■ Supplied information:
┄┄┄┄┄┄┄┄┄┄┄┄┄┄┄┄┄┄┄┄

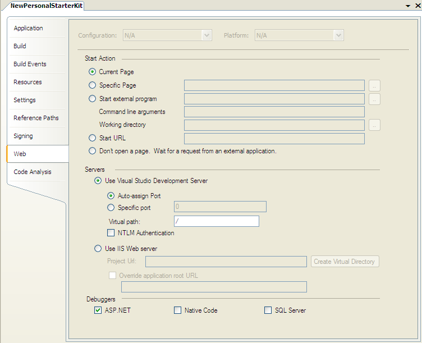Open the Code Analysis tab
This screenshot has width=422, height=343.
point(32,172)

┄┄┄┄┄┄┄┄┄┄┄┄┄┄┄┄┄┄┄┄

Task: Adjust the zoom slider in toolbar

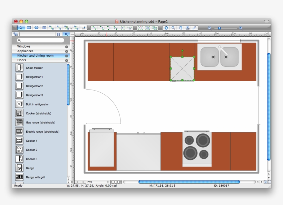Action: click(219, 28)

┄┄┄┄┄┄┄┄┄┄┄┄┄┄┄┄┄┄┄┄

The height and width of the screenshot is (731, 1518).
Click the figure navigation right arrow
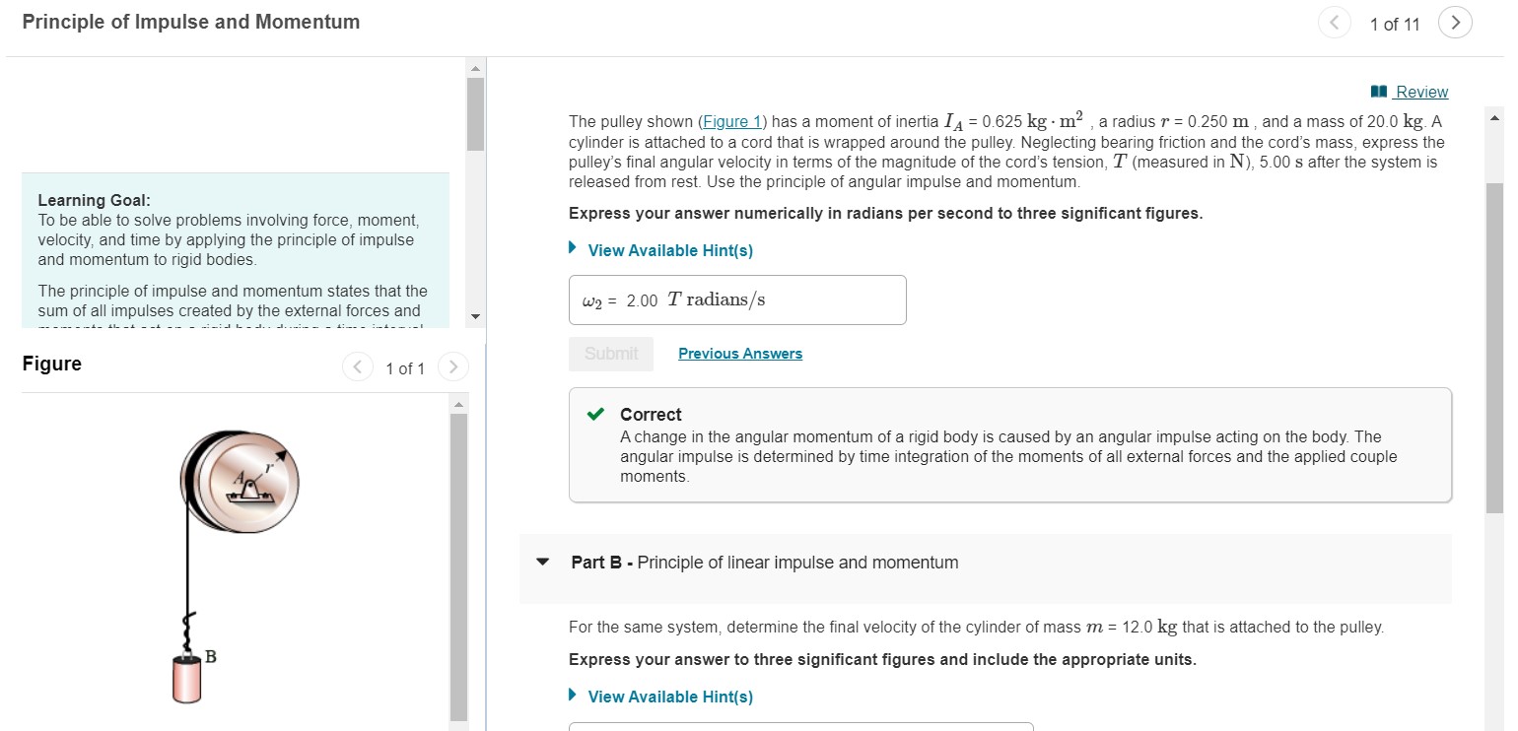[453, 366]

┄┄┄┄┄┄┄┄┄┄┄┄┄┄┄┄┄┄┄┄

■ What the task asks: Write out the entries again, starting at the line that contains "Open the Code Analysis tab" and ending at the line that contains "point(32,172)", with "screenshot" swapped for "image" and everything else unchanged. Leave the pictures out.

■ Right answer:
Open the Code Analysis tab
This image has width=422, height=343.
point(32,172)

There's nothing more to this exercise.